Last updated: May 9, 2026
The question behind the policy
Most AI usage policies start with allowed tools, data-handling rules, and employee guidance. Those are useful, but they are not enough once AI-assisted engineering enters software delivery.
When a workflow can open a PR, change a workflow file, inherit a credential, call an engineering tool, or trigger CI/CD, security will eventually be asked to explain the action path.
Which workflow acted, with what authority, who approved it, and what proof remains?
Why this is a leadership question
This is not only an AppSec implementation detail. It affects risk ownership, auditability, customer trust, and executive reporting. Leadership needs a defensible answer that does not depend on memory, screenshots, or a heroic reconstruction after something goes wrong.
The answer should be available for normal review, not only incident response. If a privileged AI-assisted action happened last week, the team should be able to reconstruct the actor, owner, credential, action, target, approval, validation, and outcome.
What security should ask before rollout
- Where are AI-assisted engineering workflows being used?
- Which workflows can write code, change CI/CD, call tools, or reach release paths?
- Which identities, credentials, tokens, or service accounts do they inherit?
- Which actions are allowed automatically?
- Which actions require approval before execution?
- Which actions should be blocked regardless of prompt or user intent?
- What evidence remains after the action?
What a good answer looks like
A good answer is specific. It names the workflow, owner, repo, tool, credential, target system, approval rule, and proof trail.
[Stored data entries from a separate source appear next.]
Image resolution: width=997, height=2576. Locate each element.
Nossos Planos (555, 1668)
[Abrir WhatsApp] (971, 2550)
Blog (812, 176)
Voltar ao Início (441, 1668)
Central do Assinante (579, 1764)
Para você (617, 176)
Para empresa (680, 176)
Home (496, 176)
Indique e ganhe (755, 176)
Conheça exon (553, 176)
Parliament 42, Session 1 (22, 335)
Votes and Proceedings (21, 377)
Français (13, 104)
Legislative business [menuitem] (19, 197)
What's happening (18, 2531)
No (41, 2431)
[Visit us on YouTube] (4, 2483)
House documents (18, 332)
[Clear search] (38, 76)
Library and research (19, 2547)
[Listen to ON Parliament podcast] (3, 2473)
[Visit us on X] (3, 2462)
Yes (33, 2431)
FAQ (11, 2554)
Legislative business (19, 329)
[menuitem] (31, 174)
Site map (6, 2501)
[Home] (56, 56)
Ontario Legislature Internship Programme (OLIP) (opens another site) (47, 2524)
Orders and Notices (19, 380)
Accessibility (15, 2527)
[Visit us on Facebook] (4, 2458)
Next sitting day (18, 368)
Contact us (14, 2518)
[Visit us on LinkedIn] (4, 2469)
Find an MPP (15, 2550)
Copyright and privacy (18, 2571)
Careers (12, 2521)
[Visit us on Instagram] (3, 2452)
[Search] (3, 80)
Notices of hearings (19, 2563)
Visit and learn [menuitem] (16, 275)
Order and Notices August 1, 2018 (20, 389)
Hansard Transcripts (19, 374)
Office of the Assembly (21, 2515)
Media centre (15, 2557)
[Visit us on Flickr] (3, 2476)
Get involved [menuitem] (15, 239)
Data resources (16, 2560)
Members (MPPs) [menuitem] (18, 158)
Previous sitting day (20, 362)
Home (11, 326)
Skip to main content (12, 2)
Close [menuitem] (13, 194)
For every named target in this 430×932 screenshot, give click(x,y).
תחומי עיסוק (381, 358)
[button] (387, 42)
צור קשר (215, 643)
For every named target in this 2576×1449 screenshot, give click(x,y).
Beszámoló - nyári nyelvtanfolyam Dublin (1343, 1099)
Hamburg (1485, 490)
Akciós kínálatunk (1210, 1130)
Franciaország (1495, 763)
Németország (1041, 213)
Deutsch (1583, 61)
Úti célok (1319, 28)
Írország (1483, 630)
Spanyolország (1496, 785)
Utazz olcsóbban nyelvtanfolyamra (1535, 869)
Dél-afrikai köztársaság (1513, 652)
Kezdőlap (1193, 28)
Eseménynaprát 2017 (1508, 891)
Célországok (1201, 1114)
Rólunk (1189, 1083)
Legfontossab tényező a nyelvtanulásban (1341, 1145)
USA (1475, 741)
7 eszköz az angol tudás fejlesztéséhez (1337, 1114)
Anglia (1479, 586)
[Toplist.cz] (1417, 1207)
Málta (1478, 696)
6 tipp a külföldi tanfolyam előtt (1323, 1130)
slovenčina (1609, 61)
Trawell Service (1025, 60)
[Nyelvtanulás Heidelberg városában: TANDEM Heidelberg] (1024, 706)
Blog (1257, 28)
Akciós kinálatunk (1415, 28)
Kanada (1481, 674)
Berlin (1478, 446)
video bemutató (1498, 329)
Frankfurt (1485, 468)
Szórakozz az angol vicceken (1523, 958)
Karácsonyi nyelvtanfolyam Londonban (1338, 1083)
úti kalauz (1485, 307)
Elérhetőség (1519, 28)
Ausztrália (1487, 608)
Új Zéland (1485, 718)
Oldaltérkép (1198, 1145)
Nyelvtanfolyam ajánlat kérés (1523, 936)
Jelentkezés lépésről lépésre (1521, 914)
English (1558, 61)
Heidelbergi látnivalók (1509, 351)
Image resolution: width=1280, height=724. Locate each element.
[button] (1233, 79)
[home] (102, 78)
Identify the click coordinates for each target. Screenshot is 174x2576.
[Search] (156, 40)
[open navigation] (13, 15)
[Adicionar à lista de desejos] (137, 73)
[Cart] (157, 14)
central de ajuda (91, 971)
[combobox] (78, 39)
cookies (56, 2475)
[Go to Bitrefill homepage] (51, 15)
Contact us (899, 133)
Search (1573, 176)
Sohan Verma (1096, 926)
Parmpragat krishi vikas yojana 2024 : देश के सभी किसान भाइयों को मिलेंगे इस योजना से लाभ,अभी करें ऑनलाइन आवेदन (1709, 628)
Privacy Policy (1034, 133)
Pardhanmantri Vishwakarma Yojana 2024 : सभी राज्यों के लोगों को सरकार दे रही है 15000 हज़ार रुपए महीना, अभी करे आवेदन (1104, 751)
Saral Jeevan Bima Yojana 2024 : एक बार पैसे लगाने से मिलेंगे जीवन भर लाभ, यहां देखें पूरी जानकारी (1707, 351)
It does not stop at "we approved the AI tool" or "the PR was reviewed."
Workflow: AI-assisted release-note PR
Owner: Developer productivity
Authority: branch write, issue tracker read, CI test run
Approval-required: workflow-file change, package publish, release job
Proof: PR, workflow run, credential identity, reviewer, policy verdict, outcome
This level of specificity changes the internal conversation. Security can approve useful workflows without pretending that every AI-assisted action has the same risk.